I find the bargain more than equitable, but to help you decide for yourself I have listed a few specific annoyances in the Nuisance Table below. For You?

If the price seems right, WordPerfect may well be the word processor for you. The program is flexible and fast. It offers decent documentation (in the form of a good tutorial), very good on-line help, and a very nice set of System Commands to help with disk file handling and other useful things.

WordPerfect supports Epson (with Graftrax, Diable (1650, 3515, and 7715), Qume (Sprint 5 or 9), Spinwriter (5515, 3515, and 7715), and NEC 3550 printers. Printers not compatible with any of those can be used, but some of the capabilities of WordPerfect will be lost. WordPerfect also supports some cutsheet feeders with these printers.

I suggest you experiment before you decide whether your printer is, or is not, compatible. I had some problems setting up my "Diablo compatible" printer with WordPerfect, so I called Satellite Software International's toll-free customer support number. The man I talked to suggested than I tell WordPerfect that my printer was a Qume. It now works perfectly. I don't know why, and neither did he.

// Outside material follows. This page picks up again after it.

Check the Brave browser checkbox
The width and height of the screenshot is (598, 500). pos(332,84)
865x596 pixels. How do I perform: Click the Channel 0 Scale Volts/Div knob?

I have called the customer support number twice. I talked to two different people, and both were knowledgeable and helpful. The one who helped with the printer problem stayed on the telephone with me while I tried the solution he had recommended. Neither person could have known I was a reviewer, so I must assume that they offer the same excellent support to all of their customers.

All things considered, I think WordPerfect is a superb package. The sophisticated functions take some time to learn, but the ones needed most often tend to be the simplest ot use. I recommend WordPerfect to anyone needing more than minimal word processing capabilities and not allergic to learning some details. I especially recommend it to those of you who are all thumbs.